I would agree that significant differences exists between those with drastically different IQs, but I guess I'm hesitant to blame reading comprehension for the current practices/beliefs of social activism. Those who are uneducated and non-academic probably aren't even visiting the wikipedia pages for the kinds of theorists we're talking about, and those who have cause to (i.e. your average Humanities undergrad) most likely have the intelligence and supporting structures in place necessary to comprehend the material. So I think that more often it comes down to either complete unfamiliarity or an unwillingness to put in the time/effort to understand.

If the common college protester superimposes a set of progressivist values over theoretical materials and appeals to this as justification, I would be less inclined to blame reading comprehension than simple laziness.

Well you asked how science tests this. I listed the two most relevant tests I could think of. Unfortunately the kind of specific tests one would need to run to sort of answer these questions would probably never get funding.

I also think you're a "victim" of the Dunning-Kruger effect on this, as are many intelligent people (including myself until hearing about it/experiences in the last few years). Even if reading comprehension isn't an issue (that is, one can read the words and understand the literal definitions), this doesn't mean one can fully grasp theories. Studies are somewhat limited, but there is some evidence that general intelligence/IQ cannot be thought of as existing on a smooth continuum. Rather it is more stair-stepped, and that there may be certain thresholds required, (or maybe certain genes switched on or whatever), for a person to be able to understand or perform at "the next level". As far as I've been able to determine, an IQ of 120 is a supported threshold. After that, differences are almost entirely about hard work/study/etc. 120 is also firmly +1SD on the distribution curve, with only ~20% of the population holding that IQ or higher. Recent percentages of 18-24 year olds in the US enrolled in some sort of post-secondary education was ~40%. That's large difference.

As far as laziness or unwillingness go, it's hard in many cases to tease apart incompetence and indolence. A complete or at least general lack of interest in serious/certain topics is a sign of the inability to actually deal in them satisfactorily (of course this isn't some sort of foolproof test).
 
That's a good response. And I think you're right that in many cases it's a mistake to totally separate "incompetence and indolence," as you say. They probably inform one another to a significant degree.
 
http://slatestarcodex.com/2016/05/28/book-review-age-of-em/

Super long read (typical for SA), but the subject matter is right up your alley (futuristic book review). The final section might even allow for a tl;dr summary:

VI.

I guess what really bothers me about Hanson’s pooh-poohing of AI is him calling it “a comic book plot”. To me, it’s Hanson’s scenario that seems science-fiction-ish.

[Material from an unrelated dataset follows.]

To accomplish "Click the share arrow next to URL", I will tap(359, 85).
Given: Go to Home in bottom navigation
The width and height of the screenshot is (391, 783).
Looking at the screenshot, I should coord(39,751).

I say this not as a generic insult but as a pointer at a specific category of errors. In Star Wars, the Rebellion had all of these beautiful hyperspace-capable starfighters that could shoot laser beams and explore galaxies – and they still had human pilots. 1977 thought the pangalactic future would still be using people to pilot its military aircraft; in reality, even 2016 is moving away from this.

Science fiction books have to tell interesting stories, and interesting stories are about humans or human-like entities. We can enjoy stories about aliens or robots as long as those aliens and robots are still approximately human-sized, human-shaped, human-intelligence, and doing human-type things. A Star Wars in which all of the X-Wings were combat drones wouldn’t have done anything for us. So when I accuse something of being science-fiction-ish, I mean bending over backwards – and ignoring the evidence – in order to give basically human-shaped beings a central role.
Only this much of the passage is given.